What you should do:
Starting with the line containing "N8 Essential Oil" and going on through the line containing "[Open chat widget] (846, 2520)", return the lines of the data below exactly, and only those.
---------------
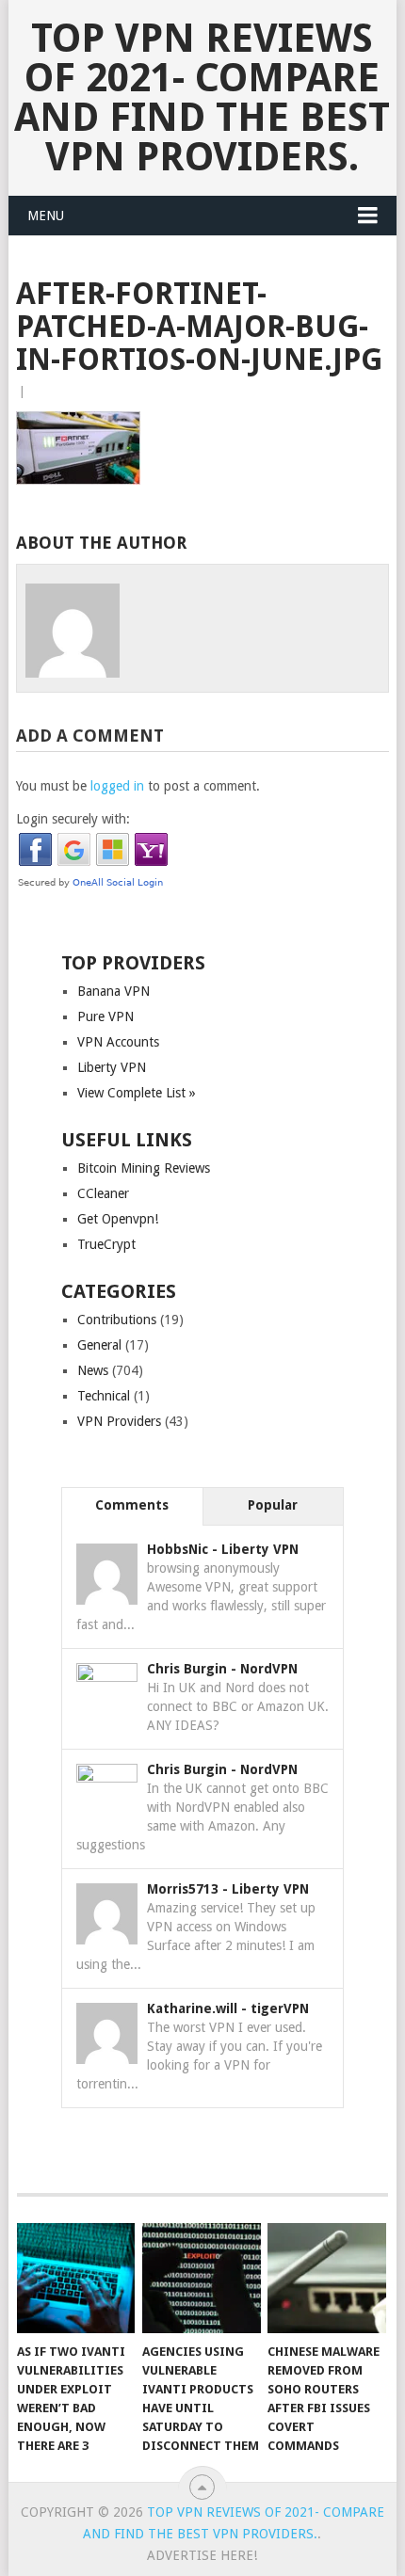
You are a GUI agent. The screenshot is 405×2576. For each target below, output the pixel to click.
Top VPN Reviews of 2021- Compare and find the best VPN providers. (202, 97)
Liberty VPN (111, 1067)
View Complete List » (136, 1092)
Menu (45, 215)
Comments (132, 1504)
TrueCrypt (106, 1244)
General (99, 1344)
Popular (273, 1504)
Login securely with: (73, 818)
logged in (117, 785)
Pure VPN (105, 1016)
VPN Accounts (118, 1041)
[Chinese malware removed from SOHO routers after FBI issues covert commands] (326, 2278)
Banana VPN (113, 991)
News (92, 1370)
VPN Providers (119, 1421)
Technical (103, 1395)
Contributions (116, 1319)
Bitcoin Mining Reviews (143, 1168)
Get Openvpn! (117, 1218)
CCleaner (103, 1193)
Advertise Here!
---------------
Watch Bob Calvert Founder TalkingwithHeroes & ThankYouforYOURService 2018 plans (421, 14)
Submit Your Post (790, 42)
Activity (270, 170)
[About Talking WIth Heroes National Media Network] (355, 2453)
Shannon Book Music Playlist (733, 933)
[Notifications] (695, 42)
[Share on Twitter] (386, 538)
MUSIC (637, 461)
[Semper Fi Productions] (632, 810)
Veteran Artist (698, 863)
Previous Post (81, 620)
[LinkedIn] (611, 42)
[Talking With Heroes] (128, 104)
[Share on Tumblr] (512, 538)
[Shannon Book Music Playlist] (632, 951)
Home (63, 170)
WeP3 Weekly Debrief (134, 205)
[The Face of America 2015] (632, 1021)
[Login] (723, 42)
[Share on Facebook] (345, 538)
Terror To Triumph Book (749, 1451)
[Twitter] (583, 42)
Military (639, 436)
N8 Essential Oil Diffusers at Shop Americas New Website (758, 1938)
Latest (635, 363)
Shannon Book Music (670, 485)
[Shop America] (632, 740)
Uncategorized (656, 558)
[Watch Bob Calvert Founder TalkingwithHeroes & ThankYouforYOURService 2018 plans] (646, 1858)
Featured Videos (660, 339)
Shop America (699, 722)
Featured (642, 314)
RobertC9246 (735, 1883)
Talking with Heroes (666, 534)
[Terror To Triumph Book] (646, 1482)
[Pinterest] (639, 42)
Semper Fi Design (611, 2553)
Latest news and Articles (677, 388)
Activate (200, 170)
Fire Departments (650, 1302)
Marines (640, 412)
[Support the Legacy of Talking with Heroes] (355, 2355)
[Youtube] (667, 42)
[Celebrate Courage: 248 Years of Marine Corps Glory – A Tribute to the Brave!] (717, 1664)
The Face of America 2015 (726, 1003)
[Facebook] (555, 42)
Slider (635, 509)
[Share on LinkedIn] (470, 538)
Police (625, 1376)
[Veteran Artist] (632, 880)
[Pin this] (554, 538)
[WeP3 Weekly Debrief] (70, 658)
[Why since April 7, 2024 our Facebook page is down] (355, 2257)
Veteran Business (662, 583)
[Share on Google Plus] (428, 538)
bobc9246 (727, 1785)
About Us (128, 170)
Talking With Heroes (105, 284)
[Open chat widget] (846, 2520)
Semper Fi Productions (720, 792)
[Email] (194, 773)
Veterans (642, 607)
---------------
Finished exercise:
N8 Essential Oil Diffusers at Shop Americas New Website (758, 1938)
Latest (635, 363)
Shannon Book Music (670, 485)
[Shop America] (632, 740)
Uncategorized (656, 558)
[Watch Bob Calvert Founder TalkingwithHeroes & ThankYouforYOURService 2018 plans] (646, 1858)
Featured Videos (660, 339)
Shop America (699, 722)
Featured (642, 314)
RobertC9246 (735, 1883)
Talking with Heroes (666, 534)
[Terror To Triumph Book] (646, 1482)
[Pinterest] (639, 42)
Semper Fi Design (611, 2553)
Latest news and Articles (677, 388)
Activate (200, 170)
Fire Departments (650, 1302)
Marines (640, 412)
[Support the Legacy of Talking with Heroes] (355, 2355)
[Youtube] (667, 42)
[Celebrate Courage: 248 Years of Marine Corps Glory – A Tribute to the Brave!] (717, 1664)
The Face of America 2015 (726, 1003)
[Facebook] (555, 42)
Slider (635, 509)
[Share on LinkedIn] (470, 538)
Police (625, 1376)
[Veteran Artist] (632, 880)
[Pin this] (554, 538)
[WeP3 Weekly Debrief] (70, 658)
[Why since April 7, 2024 our Facebook page is down] (355, 2257)
Veteran Business (662, 583)
[Share on Google Plus] (428, 538)
bobc9246 (727, 1785)
About Us (128, 170)
Talking With Heroes (105, 284)
[Open chat widget] (846, 2520)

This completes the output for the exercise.